Rescale the lines below, from the line with "You are a computer-use agent." up to and including the last line, by copying them out in full with each answer coordinate multiplied by 0.45 and rounded to a whole number, halves rounded up. Leave the pictures out and keep every other number as it is.

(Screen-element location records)
========================
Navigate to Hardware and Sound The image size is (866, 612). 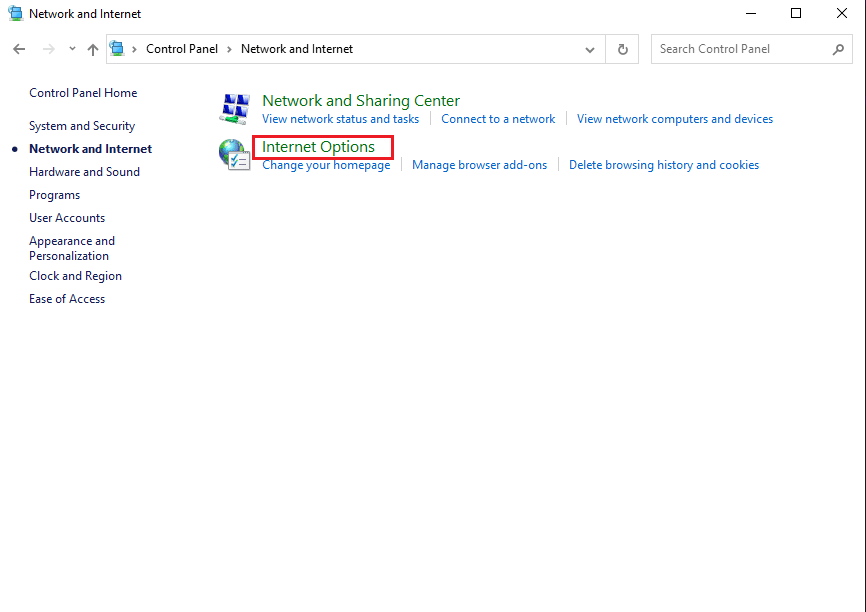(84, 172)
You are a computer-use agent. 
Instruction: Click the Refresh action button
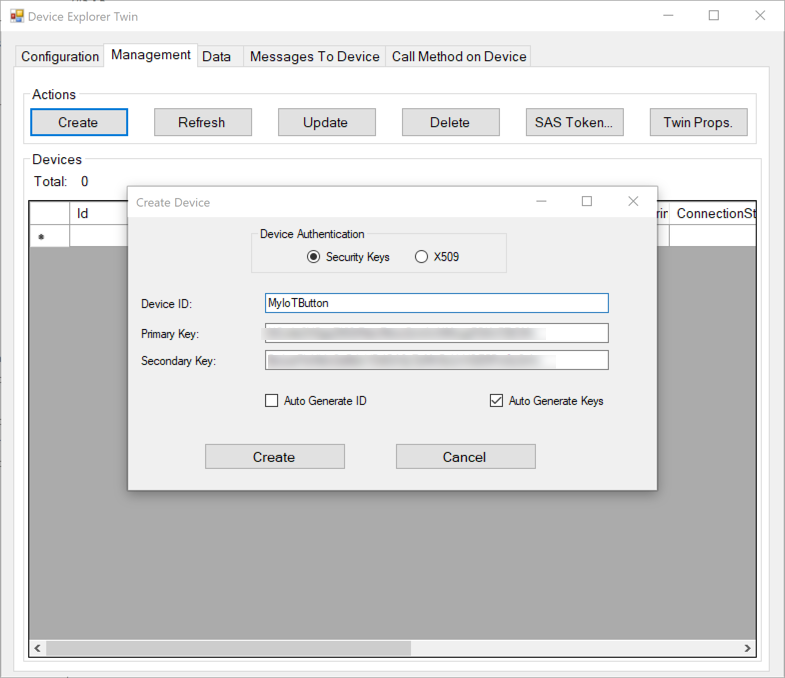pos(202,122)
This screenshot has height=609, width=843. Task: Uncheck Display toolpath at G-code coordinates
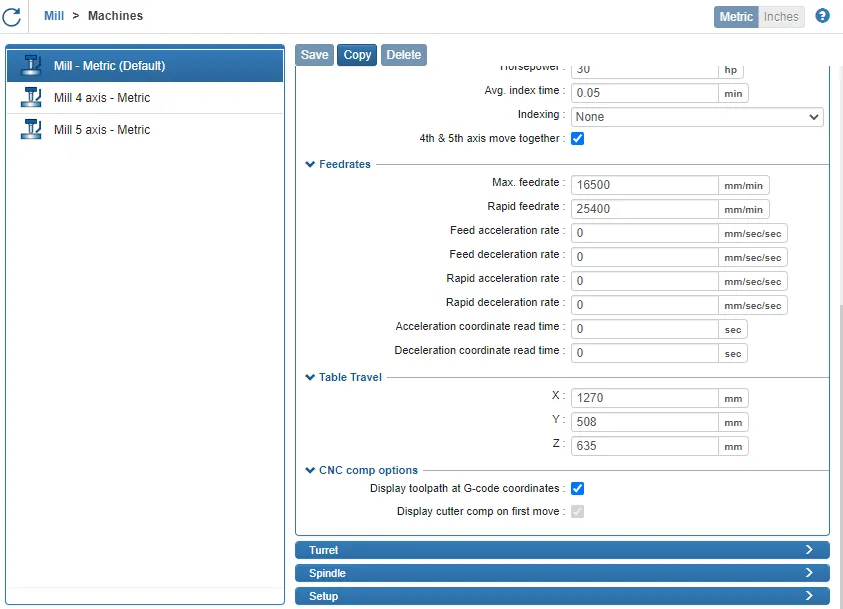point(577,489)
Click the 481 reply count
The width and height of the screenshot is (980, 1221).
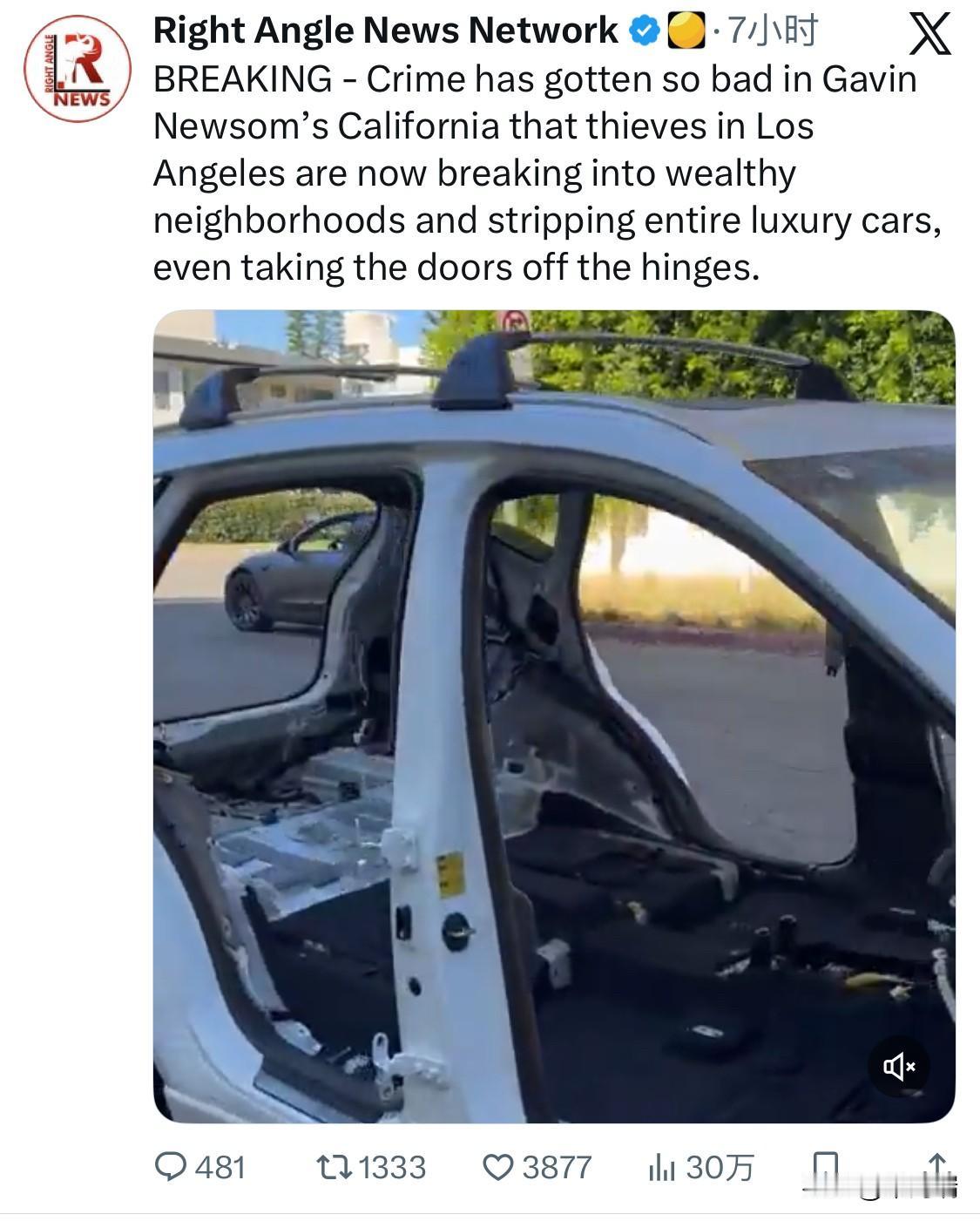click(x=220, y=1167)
========================
▶ Written answer
You are a computer-use agent. 
Instruction: Click the Refresh action button
pos(91,55)
This screenshot has height=609, width=843. Task: Uncheck Display toolpath at G-code coordinates
point(260,220)
Click the 481 reply count
The width and height of the screenshot is (980, 1221).
click(x=99, y=525)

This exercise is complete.